Document section
Language from HB1891 can still be written into a Senate bill. The CCSS must be stopped - in Washington State and elsewhere. Please write to your legislators now.


Dear Sir/Madam:

Re: House Bill 1891 in the House Education Committee

A hearing on HB1891 is scheduled for March 10 at 8 a.m. This legislation must be passed, or its language must be incorporated into another House or Senate bill and then passed in this session.

I’m asking for your vigorous support for the language in HB1891. Please take action to stop the erosion of local control of our children’s education. Please represent the interests of your constituents by:
  1. Ensuring that school standards for Washingtonians are “Washington grown and managed” – not foisted on us by federal and corporate interests, and not driven by a multi-state, ideologically driven consortium.
  2. Ensuring that the better mathematics standards Washington taxpayers have already paid for will remain the law of the land.
  3. Saving taxpayers hundreds of millions of taxpayer dollars simply by not signing us on to the Common Core State Standards and common tests initiatives.
I hope to see your public support of HB1891, and your public rejection of all other bills that also would serve to remove the people’s voice. Your legislative acumen and skills must be put into overdrive in an all-out effort to have HB1891 passed.

Last year’s elections clearly indicate that the people expect their legislators to represent their interests. I’m closely watching this issue and will assess my legislators’ commitment to my interests. The people desire local decision-making on local issues.

Thank you for your efforts on our behalf.

Very respectfully,

(your name and contact information) 


Reasons Not to adopt the Common Core State Standards

By Laurie H. Rogers, education advocate, Spokane, WA

  • The CCSS/tests/curriculum initiatives are untested and unproved. There are no tangible, measurable results anywhere in this country, no evidence to support allegations of their efficacy. Our children and teachers are the subjects of this national education experiment. It’s irresponsible to mandate that we all rush to adopt untested products.
  • In math, the CCSS are a lesser product. Supporters of the CCSS admit that Washington’s current math standards are better, but they claim it doesn’t matter. Who spends hundreds of millions of dollars to adopt something that isn’t as good?
  • The CCSS are a “minimum” AND a “maximum” standard. Our state is allowed to add up to 15% more content to the CCSS, but the costs of adding and assessing the extra are to be borne by taxpayers. It's almost certain we would get the CCSS as is. Regardless, any addition is limited to 15%.
  • The people don’t own the CCSS. Non-governmental organizations NGA and CCSSO own the CCSS. There is therefore no public accountability for the quality of the CCSS, no public vote against them, no public control over how they will be modified, and no recourse if the people don’t like the results.
  • Nationalization of public education. With national standards, a national test, a national curriculum, a national database – and no local control – public education is thereby nationalized. Taxpayers will not be in control of what their children are learning, in the classrooms they pay for.
  • Initially, these initiatives will produce instability and taxpayer costs. Then, there will be continued change and costs, or national paralysis. Centralization of public education initially will cause upheaval as all districts change over – at a cost of billions of taxpayer dollars. Supporters have called the CCSS a “living document,” indicating that change is expected. If so, this will be change and costs over which our state, districts, legislators, teachers and parents have little or no control. Another distinct possibility is national paralysis, where no one wants to change anything because then everyone would have to change.

What this exercise asks
#1 Recast the paragraph of the Common Core document beginning "The CCSS are a “minimum” AND a “maximum” standard" as a short bulleted list that keeps its main facts.
#2 In the Common Core document, take the part that opens with the words containing "2. Ensuring that" and closes with "on local issues.", and write it out again, switching "HB1891" to "House Bill 1891".
#3 According to the Common Core document, when is the hearing on HB1891 scheduled?

Records from a collection

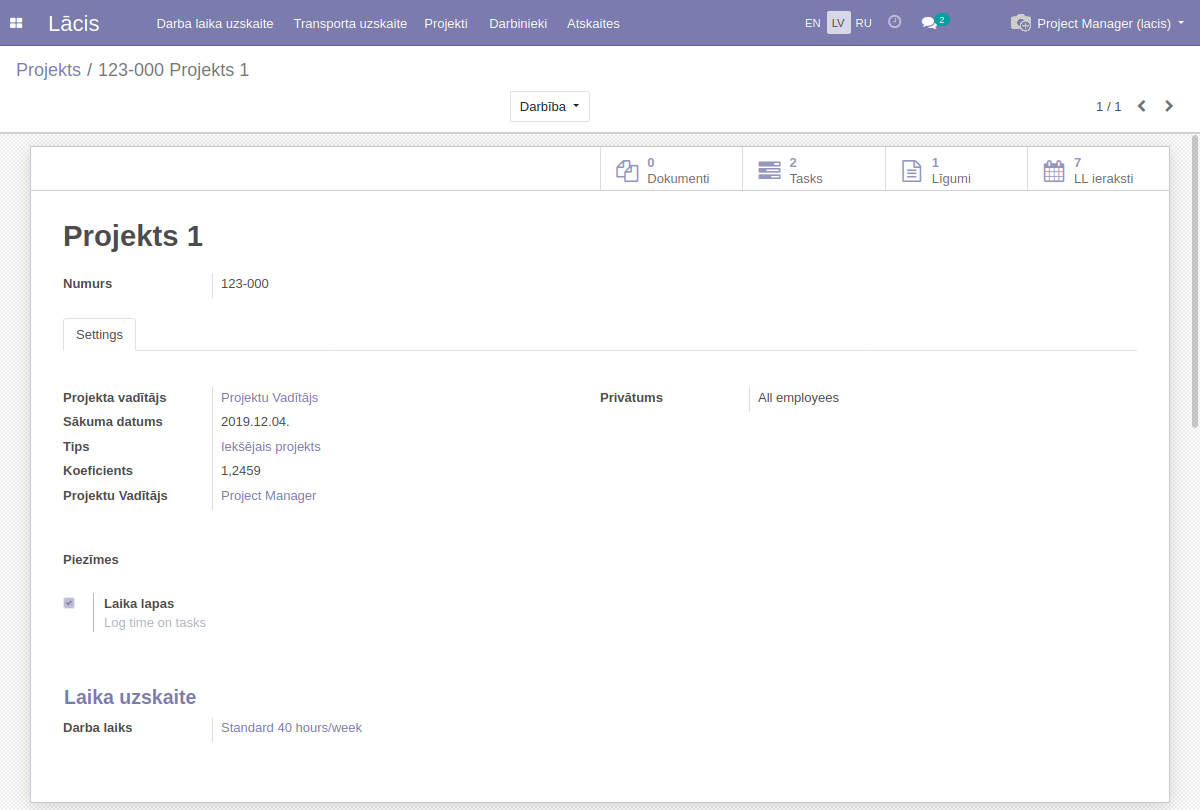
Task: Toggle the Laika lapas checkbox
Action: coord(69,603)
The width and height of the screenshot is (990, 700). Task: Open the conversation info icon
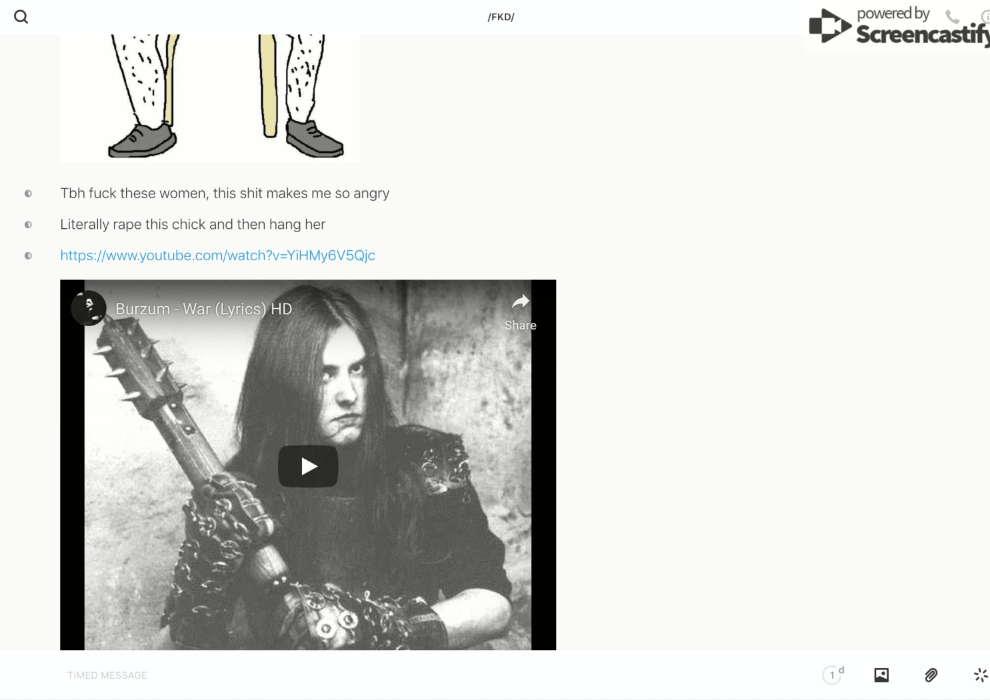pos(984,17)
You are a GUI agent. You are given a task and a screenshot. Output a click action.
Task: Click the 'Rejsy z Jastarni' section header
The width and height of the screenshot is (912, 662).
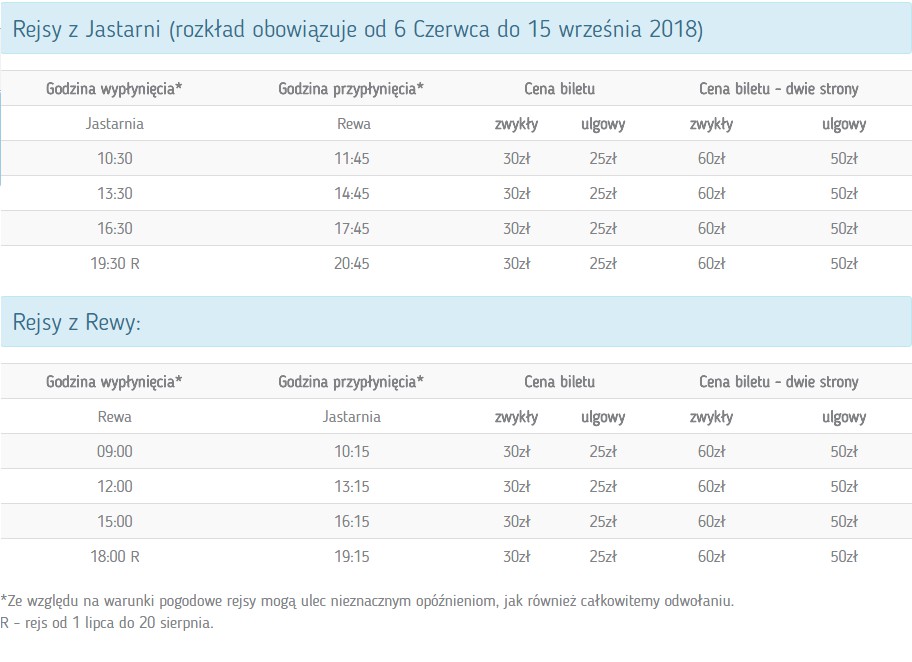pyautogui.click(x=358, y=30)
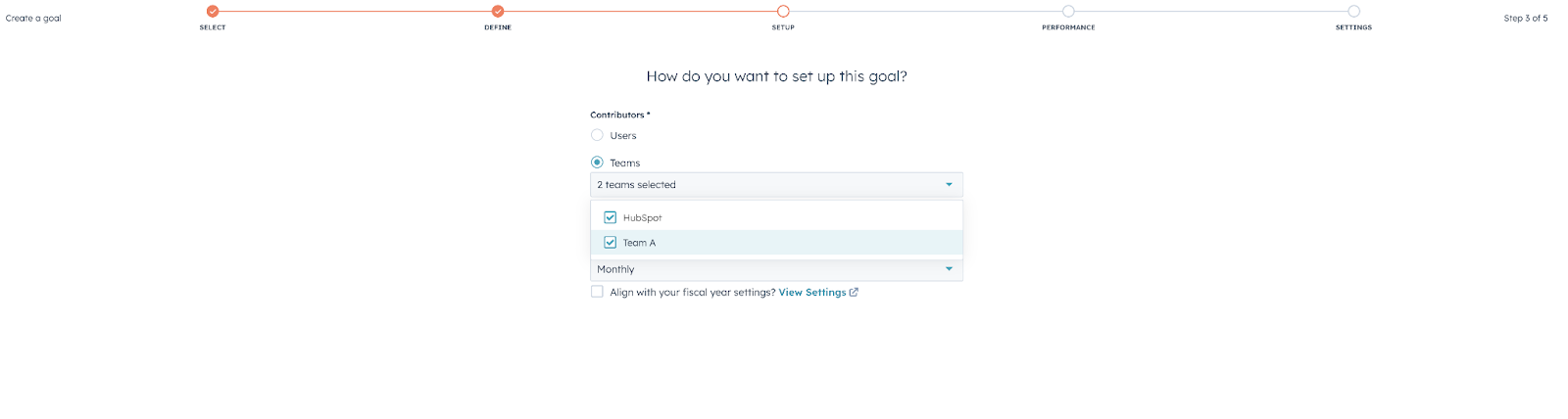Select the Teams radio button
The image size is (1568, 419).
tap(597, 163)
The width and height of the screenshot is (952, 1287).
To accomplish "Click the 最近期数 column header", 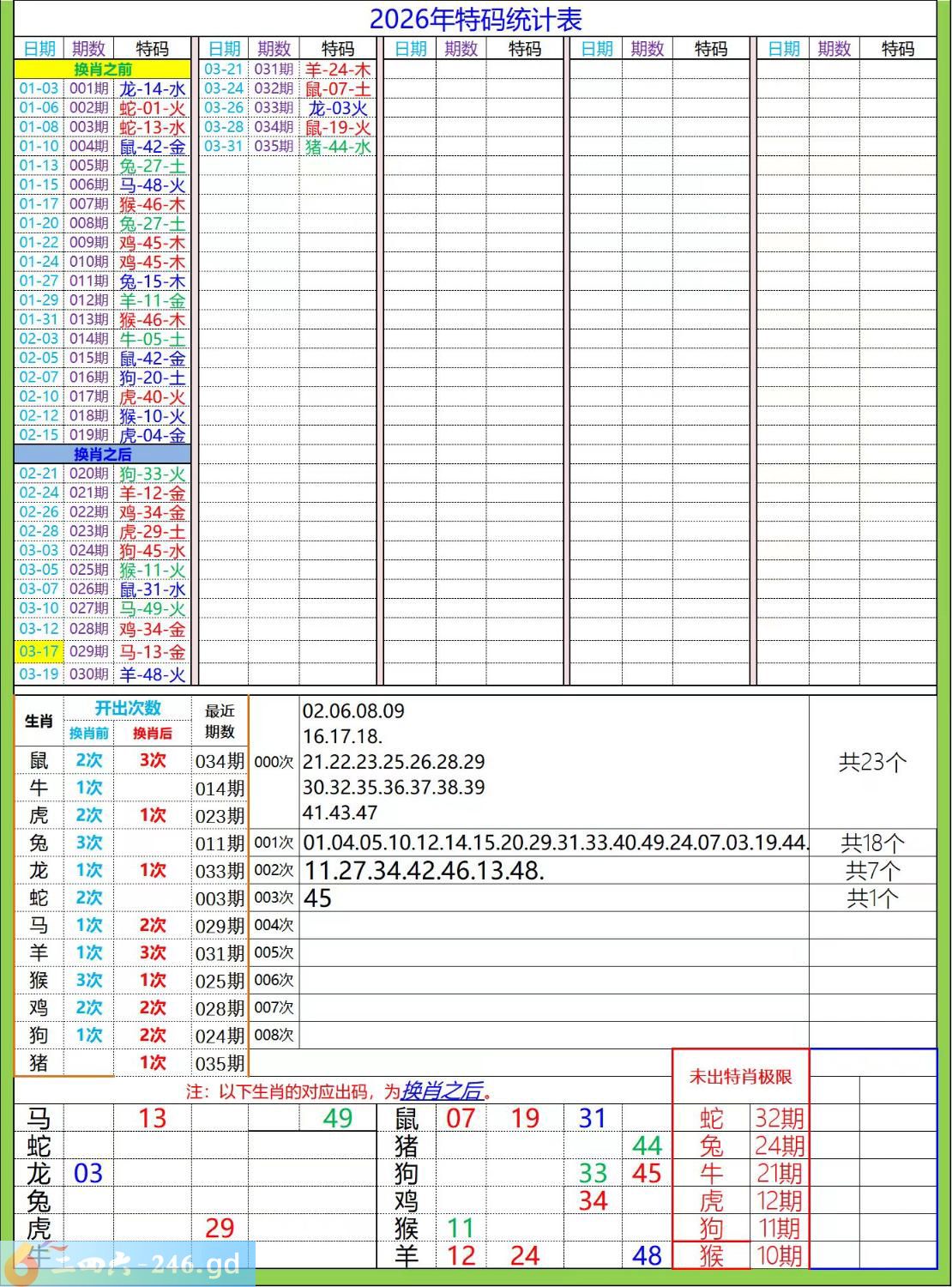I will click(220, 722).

Completed exercise
#1
- The CCSS are both a minimum and a maximum standard.
- The state may add up to 15% more content, but taxpayers must bear the costs of adding and assessing it.
- The CCSS would almost certainly be adopted as is.
- Any addition is limited to 15%.

#2
2. Ensuring that the better mathematics standards Washington taxpayers have already paid for will remain the law of the land.
  3. Saving taxpayers hundreds of millions of taxpayer dollars simply by not signing us on to the Common Core State Standards and common tests initiatives.
I hope to see your public support of House Bill 1891, and your public rejection of all other bills that also would serve to remove the people’s voice. Your legislative acumen and skills must be put into overdrive in an all-out effort to have House Bill 1891 passed.

Last year’s elections clearly indicate that the people expect their legislators to represent their interests. I’m closely watching this issue and will assess my legislators’ commitment to my interests. The people desire local decision-making on local issues.

#3 March 10 at 8 a.m.